Medecins Sans Frontiers "wasted time" by waiting too long to call for vaccines to fight an unprecedented outbreak of Ebola in West Africa, a veteran of the medical charity told Reuters.
The group's response to the epidemic which has so far killed more than 5,000 people has been widely praised by governments and the World Health Organisation. While Western donors dithered and other aid groups pulled out, MSF deployed hundreds to the Ebola "hot zones" and treated more than 3,000 patients.
But the emergency group relied too much on strategies it developed during smaller previous eruptions of the virus, leading it to make mistakes as this year's rampant multi-country epidemic pushed it to its limits, said Jean-Herve Bradol, a member of MSF's internal think-tank.

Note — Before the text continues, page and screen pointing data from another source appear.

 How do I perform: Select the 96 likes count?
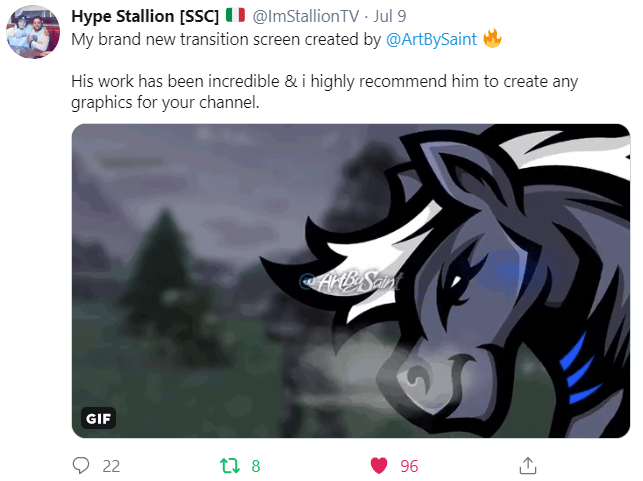[x=409, y=466]
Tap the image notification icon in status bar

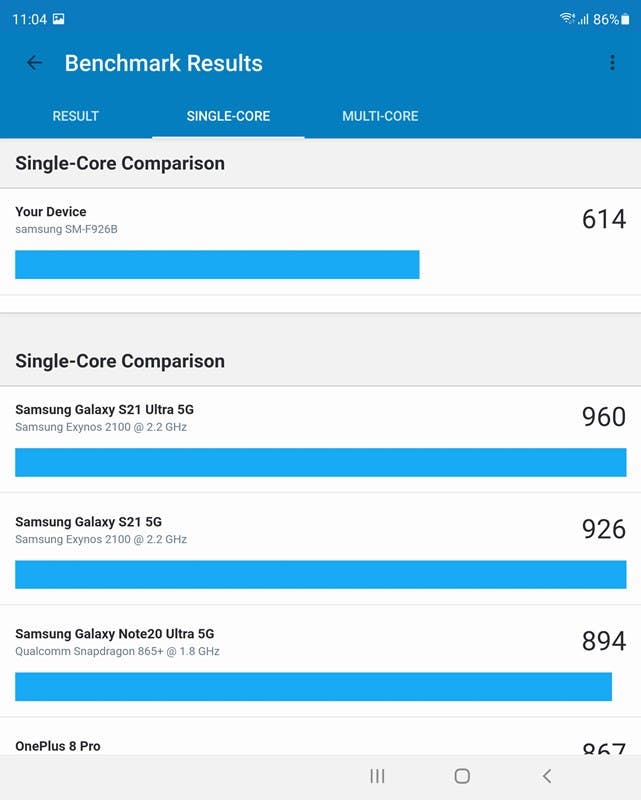click(x=58, y=19)
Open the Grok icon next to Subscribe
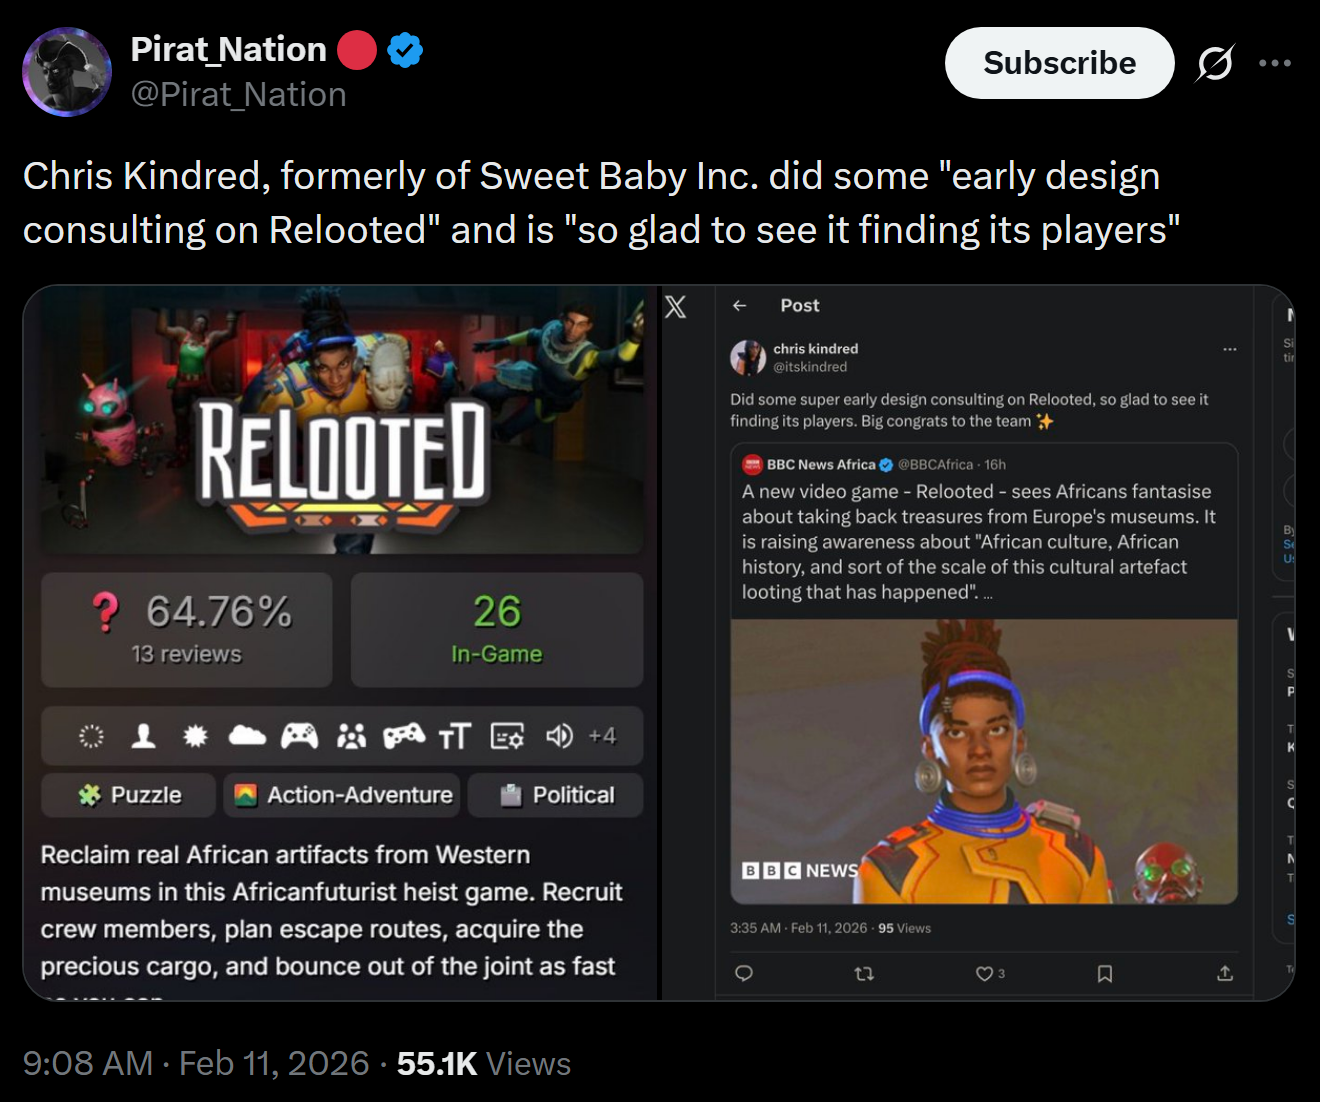This screenshot has height=1102, width=1320. pyautogui.click(x=1215, y=63)
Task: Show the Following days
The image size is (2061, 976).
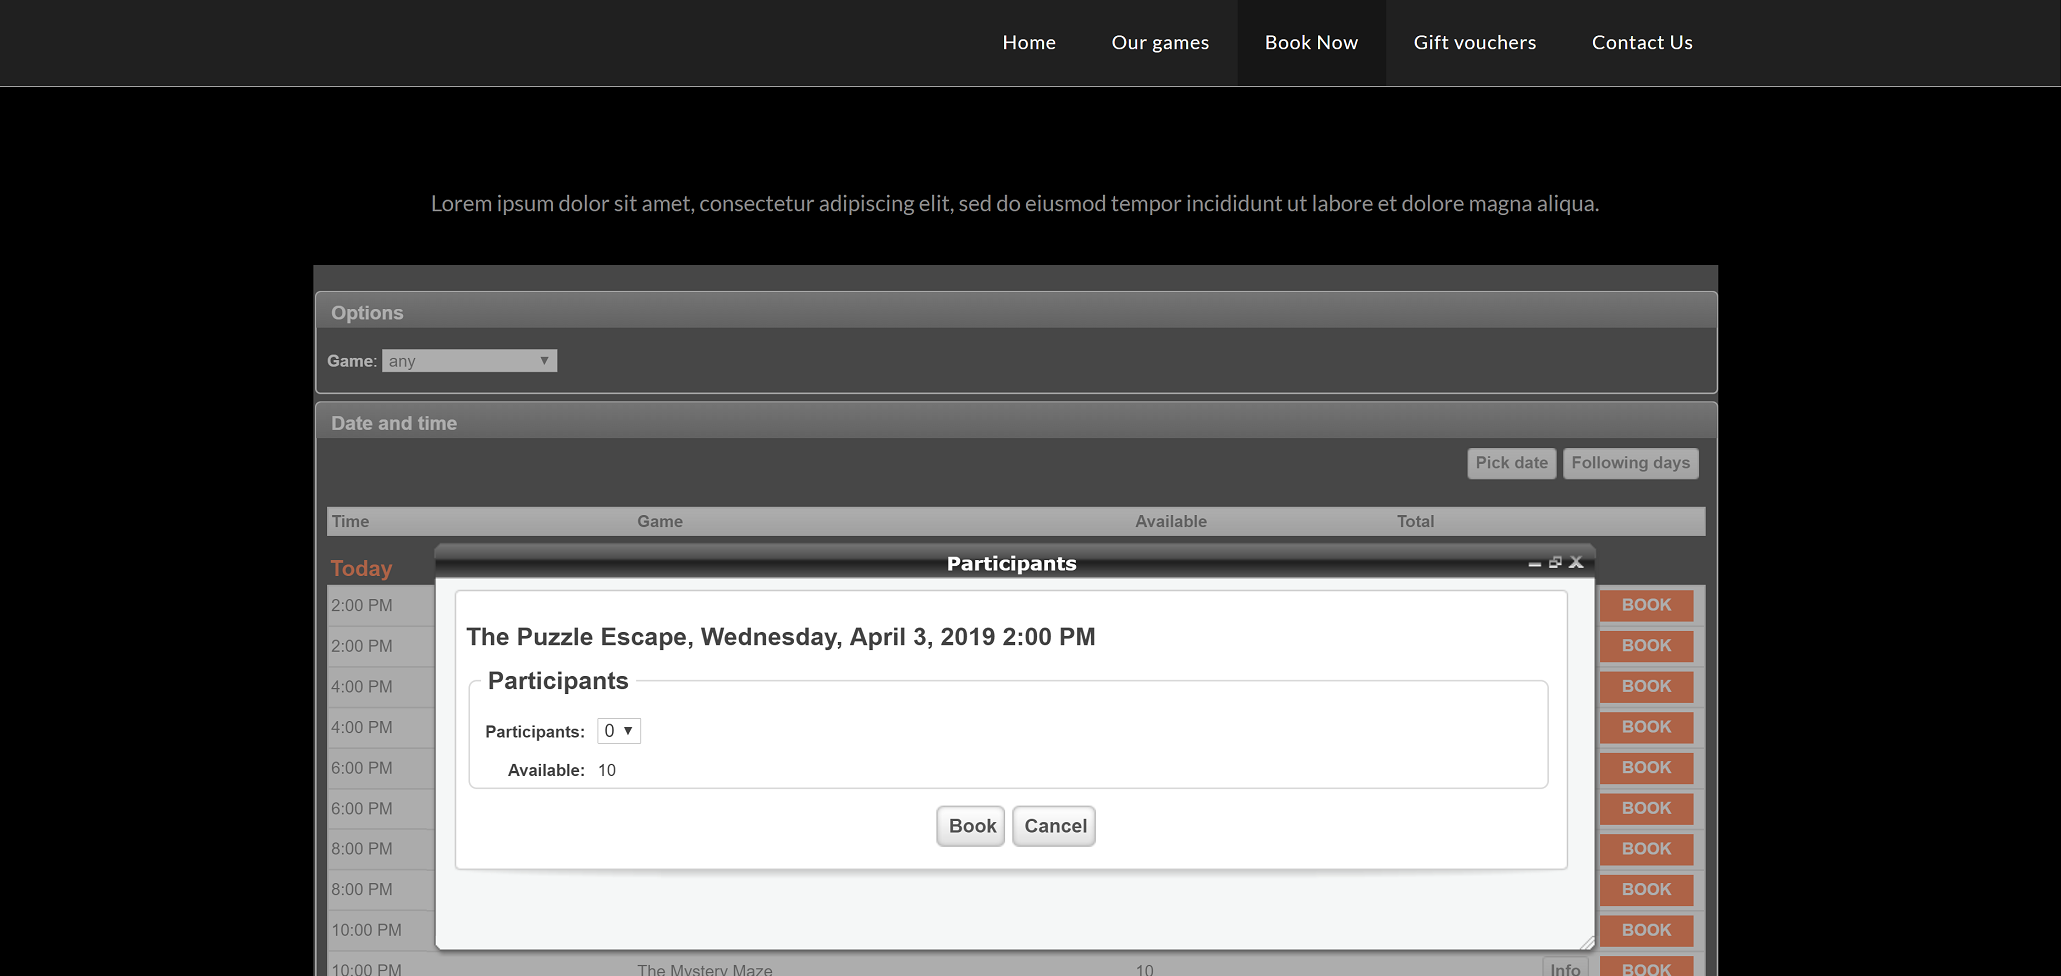Action: pos(1630,463)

"Our response was too orientated toward the management of previous outbreaks," Bradol, of the Paris-based Centre For Reflection on Humanitarian Action (CRASH), told Reuters, adding that MSF's public appeal for vaccine development in September came months too late.
"We wasted time before speaking about a vaccine and treatments."
Meanwhile, the Nebraska doctors treating a surgeon who contracted Ebola while working in Sierra Leone say he is in extremely critical condition.
Dr. Phil Smith leads the Nebraska Medical Center's biocontainment unit that has successfully treated two other Ebola patient said Salia is "extremely ill."